Jakarta – Ketegangan di Timur Tengah semakin memanas. Israel berjanji untuk membalas dendam kepada Lebanon setelah serangan roket dari wilayah tersebut menewaskan 12 orang muda di Dataran Tinggi Golan yang dianeksasi Israel. Menteri Pertahanan Israel, Yoav Gallant, pada Minggu waktu setempat, bersumpah akan menyerang “musuh dengan keras”. Pernyataan ini menimbulkan kekhawatiran bahwa konflik Gaza akan meluas.
Penembakan roket yang mematikan tersebut terjadi di Majdal Shams, sebuah kota yang penduduknya mayoritas penganut Druze yang berbahasa Arab, pada hari Sabtu. Insiden ini memaksa Perdana Menteri Israel, Benjamin Netanyahu, untuk kembali lebih awal dari kunjungannya ke Amerika Serikat. Di AS, Netanyahu sebelumnya berpidato di Kongres dan bertemu dengan sejumlah tokoh penting, termasuk Presiden Joe Biden, Wakil Presiden Kamala Harris, dan mantan Presiden Donald Trump.

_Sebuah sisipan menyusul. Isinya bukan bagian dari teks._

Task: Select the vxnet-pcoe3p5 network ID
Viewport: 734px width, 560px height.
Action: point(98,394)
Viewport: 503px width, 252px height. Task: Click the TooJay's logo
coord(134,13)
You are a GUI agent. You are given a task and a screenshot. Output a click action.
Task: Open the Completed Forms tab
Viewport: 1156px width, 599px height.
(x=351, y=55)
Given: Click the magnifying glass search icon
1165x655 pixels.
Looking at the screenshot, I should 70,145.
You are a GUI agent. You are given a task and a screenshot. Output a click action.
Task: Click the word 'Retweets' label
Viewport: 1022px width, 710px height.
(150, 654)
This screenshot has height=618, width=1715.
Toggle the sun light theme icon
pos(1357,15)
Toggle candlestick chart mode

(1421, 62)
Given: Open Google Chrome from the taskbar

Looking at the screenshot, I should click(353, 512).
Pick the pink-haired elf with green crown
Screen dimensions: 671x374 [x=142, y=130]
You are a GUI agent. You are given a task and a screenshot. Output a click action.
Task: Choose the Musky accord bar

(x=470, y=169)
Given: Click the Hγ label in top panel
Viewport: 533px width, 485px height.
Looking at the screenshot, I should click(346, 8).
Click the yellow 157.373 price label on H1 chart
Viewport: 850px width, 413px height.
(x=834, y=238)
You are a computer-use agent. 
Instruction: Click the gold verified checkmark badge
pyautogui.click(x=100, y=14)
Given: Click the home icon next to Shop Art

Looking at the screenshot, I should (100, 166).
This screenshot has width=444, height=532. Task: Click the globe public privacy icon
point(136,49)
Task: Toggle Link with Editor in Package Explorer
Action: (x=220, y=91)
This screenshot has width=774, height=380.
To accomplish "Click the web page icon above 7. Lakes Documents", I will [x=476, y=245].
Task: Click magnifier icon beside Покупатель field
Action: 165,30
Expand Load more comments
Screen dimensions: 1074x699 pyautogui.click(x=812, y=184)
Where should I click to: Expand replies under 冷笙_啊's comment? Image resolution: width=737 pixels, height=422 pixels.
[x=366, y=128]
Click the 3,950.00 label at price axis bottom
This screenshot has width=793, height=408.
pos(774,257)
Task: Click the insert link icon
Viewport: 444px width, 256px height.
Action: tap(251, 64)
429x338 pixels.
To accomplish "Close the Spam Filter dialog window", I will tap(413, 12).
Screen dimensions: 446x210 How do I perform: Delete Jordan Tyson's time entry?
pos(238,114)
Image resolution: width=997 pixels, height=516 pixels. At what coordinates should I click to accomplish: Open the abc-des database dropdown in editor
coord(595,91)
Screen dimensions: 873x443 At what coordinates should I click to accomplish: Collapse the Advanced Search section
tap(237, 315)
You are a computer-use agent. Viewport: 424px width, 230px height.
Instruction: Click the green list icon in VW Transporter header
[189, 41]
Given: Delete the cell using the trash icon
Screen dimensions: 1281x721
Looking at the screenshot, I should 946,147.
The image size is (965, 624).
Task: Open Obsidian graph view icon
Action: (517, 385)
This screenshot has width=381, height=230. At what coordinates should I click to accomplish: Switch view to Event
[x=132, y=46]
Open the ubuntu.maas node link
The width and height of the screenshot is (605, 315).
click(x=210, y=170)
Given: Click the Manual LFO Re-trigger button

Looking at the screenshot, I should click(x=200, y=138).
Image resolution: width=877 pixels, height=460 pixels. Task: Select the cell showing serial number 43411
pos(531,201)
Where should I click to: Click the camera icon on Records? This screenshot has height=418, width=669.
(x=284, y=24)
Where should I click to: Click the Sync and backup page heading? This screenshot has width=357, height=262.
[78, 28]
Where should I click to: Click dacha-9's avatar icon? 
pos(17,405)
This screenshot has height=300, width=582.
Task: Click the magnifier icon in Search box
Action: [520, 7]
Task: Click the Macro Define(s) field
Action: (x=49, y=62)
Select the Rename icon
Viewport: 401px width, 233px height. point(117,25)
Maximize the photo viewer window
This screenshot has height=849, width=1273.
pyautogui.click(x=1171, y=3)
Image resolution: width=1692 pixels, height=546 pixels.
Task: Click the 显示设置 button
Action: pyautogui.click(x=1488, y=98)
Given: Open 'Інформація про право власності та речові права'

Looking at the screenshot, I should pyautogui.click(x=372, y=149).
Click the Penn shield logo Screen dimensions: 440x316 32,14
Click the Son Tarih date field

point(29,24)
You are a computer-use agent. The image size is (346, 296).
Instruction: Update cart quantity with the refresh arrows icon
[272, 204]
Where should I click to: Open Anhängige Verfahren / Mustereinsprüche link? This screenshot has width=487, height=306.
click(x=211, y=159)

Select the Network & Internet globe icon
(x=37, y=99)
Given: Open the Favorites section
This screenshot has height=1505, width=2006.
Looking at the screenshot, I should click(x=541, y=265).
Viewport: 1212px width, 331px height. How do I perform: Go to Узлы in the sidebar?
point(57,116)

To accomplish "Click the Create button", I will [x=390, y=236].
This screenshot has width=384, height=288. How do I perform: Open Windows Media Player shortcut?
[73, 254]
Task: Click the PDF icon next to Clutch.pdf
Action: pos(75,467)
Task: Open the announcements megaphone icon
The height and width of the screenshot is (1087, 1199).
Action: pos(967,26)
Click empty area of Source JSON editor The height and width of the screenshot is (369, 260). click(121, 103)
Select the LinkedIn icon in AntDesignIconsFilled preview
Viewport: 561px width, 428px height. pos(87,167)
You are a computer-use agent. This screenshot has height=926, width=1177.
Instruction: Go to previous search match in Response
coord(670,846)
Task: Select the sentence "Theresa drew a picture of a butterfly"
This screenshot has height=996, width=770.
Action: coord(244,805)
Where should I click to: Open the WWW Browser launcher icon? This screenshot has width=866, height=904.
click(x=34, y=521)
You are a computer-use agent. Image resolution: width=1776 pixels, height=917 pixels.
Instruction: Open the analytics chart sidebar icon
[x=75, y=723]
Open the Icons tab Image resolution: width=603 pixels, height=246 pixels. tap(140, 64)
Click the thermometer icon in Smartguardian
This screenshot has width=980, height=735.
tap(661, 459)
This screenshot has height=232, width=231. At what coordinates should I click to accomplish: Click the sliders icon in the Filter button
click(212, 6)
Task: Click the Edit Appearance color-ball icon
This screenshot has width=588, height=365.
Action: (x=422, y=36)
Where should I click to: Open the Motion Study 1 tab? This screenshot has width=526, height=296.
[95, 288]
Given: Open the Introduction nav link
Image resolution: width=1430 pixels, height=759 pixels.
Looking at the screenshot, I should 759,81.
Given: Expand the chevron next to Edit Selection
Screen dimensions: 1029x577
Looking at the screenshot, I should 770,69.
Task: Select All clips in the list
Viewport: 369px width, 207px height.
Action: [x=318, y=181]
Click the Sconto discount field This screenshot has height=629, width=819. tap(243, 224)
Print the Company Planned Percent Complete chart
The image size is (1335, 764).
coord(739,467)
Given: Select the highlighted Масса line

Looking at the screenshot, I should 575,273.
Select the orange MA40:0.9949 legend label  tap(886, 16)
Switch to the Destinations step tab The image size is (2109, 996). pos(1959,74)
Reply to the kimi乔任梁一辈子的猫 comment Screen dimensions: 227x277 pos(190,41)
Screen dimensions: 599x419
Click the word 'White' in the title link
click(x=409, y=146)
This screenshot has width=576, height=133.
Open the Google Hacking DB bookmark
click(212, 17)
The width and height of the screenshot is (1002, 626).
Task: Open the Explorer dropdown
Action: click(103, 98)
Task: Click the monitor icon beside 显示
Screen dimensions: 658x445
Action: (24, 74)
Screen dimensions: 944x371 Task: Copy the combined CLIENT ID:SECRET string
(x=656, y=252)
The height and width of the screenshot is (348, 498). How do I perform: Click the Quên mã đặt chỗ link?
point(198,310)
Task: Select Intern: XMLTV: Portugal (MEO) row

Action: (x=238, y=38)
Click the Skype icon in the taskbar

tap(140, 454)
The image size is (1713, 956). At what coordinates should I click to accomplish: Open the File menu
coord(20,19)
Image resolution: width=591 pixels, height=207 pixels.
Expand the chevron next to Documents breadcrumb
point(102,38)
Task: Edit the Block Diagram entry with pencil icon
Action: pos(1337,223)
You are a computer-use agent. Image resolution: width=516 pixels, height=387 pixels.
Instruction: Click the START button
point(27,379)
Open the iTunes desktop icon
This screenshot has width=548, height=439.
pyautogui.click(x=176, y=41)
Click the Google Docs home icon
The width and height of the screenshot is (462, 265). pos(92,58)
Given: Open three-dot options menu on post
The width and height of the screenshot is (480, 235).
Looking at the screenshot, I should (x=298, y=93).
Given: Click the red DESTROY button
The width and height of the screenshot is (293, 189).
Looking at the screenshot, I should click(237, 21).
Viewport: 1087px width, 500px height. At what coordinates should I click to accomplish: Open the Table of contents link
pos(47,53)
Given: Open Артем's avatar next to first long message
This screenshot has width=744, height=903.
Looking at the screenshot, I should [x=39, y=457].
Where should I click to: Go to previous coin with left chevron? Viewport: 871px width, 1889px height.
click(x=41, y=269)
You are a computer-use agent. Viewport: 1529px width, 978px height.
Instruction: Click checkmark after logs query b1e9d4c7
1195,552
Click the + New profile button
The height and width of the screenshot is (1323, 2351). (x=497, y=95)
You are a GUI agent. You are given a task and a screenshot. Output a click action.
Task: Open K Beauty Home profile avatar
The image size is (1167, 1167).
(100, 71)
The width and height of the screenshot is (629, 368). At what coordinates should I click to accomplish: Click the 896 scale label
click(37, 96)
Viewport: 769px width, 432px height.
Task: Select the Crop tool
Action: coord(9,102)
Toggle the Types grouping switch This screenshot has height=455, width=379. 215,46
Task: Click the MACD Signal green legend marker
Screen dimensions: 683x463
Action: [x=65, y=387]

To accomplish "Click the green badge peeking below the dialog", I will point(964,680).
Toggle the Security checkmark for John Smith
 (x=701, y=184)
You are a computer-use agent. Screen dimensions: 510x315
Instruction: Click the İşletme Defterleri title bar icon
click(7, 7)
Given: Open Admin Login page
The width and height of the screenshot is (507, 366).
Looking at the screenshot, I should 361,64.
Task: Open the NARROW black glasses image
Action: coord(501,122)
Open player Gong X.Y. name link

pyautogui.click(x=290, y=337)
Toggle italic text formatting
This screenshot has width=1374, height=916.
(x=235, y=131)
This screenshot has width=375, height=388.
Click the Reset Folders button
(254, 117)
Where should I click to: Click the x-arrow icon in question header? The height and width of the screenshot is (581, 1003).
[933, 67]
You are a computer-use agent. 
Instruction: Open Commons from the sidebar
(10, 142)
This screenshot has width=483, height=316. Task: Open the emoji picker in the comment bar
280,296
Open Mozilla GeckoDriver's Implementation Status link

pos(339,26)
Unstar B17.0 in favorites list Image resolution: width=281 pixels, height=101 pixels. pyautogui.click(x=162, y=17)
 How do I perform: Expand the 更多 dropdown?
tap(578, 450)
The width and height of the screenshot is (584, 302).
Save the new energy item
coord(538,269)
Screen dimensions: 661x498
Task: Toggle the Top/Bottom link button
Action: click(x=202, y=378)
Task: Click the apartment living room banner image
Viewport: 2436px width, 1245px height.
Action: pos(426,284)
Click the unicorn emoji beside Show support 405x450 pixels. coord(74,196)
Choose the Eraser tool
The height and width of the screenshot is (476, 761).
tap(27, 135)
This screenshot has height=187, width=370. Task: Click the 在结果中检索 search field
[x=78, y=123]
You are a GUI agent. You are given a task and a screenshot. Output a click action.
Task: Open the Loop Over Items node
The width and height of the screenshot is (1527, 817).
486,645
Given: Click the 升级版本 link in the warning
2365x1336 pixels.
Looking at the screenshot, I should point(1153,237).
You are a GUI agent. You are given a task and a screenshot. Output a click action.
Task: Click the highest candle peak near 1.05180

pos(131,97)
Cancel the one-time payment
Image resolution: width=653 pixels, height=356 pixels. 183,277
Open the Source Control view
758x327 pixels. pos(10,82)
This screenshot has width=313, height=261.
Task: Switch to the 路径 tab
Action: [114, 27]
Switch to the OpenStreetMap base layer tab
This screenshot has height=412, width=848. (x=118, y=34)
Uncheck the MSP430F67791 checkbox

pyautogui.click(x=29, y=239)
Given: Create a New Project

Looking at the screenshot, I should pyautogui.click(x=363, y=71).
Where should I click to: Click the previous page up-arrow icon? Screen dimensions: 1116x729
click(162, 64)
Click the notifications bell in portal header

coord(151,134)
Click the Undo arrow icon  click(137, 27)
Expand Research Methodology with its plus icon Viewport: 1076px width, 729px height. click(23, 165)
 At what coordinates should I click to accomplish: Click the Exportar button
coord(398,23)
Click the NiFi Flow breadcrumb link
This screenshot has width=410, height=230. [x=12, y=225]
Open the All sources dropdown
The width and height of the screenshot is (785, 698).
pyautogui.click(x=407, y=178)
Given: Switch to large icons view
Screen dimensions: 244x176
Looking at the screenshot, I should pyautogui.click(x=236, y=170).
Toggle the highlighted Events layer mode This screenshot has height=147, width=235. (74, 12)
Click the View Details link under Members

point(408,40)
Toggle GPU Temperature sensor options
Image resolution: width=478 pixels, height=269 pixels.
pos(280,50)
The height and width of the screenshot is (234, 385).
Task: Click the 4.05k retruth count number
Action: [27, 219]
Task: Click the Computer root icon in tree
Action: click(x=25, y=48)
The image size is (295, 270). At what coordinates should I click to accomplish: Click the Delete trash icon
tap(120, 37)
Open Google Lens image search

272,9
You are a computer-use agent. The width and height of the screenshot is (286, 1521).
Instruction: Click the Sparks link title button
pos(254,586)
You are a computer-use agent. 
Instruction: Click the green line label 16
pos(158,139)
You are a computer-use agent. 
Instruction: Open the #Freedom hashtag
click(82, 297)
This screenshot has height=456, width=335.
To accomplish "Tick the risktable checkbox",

Militer Israel menganggap serangan ini sebagai “serangan paling mematikan terhadap warga sipil Israel” sejak serangan 7 Oktober. Israel menuduh gerakan Hizbullah Lebanon sebagai pelaku serangan, dengan menyebut bahwa roket yang digunakan adalah Falaq-1 buatan Iran. Kementerian Luar Negeri Israel menegaskan bahwa Hizbullah telah “melewati semua garis merah”. Namun, Hizbullah membantah keterlibatannya dalam insiden tersebut.
Serangan roket di Majdal Shams menghantam lapangan sepak bola dan menewaskan anak-anak muda yang berusia antara 10 hingga 16 tahun, menurut otoritas setempat. Polisi Israel melaporkan bahwa seorang anak laki-laki berusia 11 tahun masih hilang. Ribuan penduduk memadati jalan-jalan kota dalam upacara pemakaman yang penuh air mata untuk para korban tewas.
Tembakan roket di Majdal Shams terjadi setelah serangan Israel menewaskan empat pejuang Hizbullah di Lebanon selatan. Hal ini mendorong kelompok militan tersebut untuk mengumumkan serangkaian serangan roket balasan. Sementara itu, Iran memperingatkan Israel bahwa setiap petualangan baru di Lebanon dapat menyebabkan akibat yang tak terduga. Hizbullah, yang memiliki hubungan dekat dengan Iran, membantah bertanggung jawab atas serangan di Majdal Shams, meskipun mengakui telah melakukan sejumlah tembakan ke wilayah Israel pada akhir pekan.
Hizbullah mencurigai Israel sengaja menuduh mereka untuk mengalihkan opini publik dan perhatian dunia dari kejahatan yang dilakukan di Gaza. Menurut Hizbullah, Israel tidak memiliki “kewenangan moral” untuk mengomentari kematian di Majdal Shams, yang direbut dari Suriah pada tahun 1967, karena pendudukan Israel tersebut tidak diakui oleh PBB.
Riad Kahwaji, kepala Institut Analisis Militer Timur Dekat dan Teluk, menyatakan bahwa posisi yang menjadi target Hizbullah sebenarnya berada sekitar 2,4 kilometer (1,5 mil) dari kota. Hal ini masih dalam batas kesalahan dari roket yang tidak akurat. Namun, ia juga menambahkan bahwa “kemungkinan salah tembak” dari rudal pertahanan udara Israel tidak dapat dikesampingkan. Oleh karena itu, Kahwaji menegaskan perlunya penyelidikan independen untuk mengungkap kebenaran di balik insiden ini.